BEGIN

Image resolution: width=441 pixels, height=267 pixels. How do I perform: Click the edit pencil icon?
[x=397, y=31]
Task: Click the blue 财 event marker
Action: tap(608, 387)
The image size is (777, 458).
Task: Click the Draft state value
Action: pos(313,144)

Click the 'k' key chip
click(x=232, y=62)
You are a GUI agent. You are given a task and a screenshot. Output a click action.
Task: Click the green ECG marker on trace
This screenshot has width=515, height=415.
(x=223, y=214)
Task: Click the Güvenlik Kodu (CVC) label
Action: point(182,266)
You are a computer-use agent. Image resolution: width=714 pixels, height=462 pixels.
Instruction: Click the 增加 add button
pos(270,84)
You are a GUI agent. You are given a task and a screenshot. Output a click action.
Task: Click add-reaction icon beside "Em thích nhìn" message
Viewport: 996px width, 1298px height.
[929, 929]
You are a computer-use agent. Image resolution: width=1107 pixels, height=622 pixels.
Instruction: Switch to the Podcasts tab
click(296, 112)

END

### What this task involves
Across the whole listing above, report each line that includes "computer".

### Reply to the exercise
You are a computer-use agent. Image resolution: width=714 pixels, height=462 pixels.
You are a computer-use agent. Image resolution: width=1107 pixels, height=622 pixels.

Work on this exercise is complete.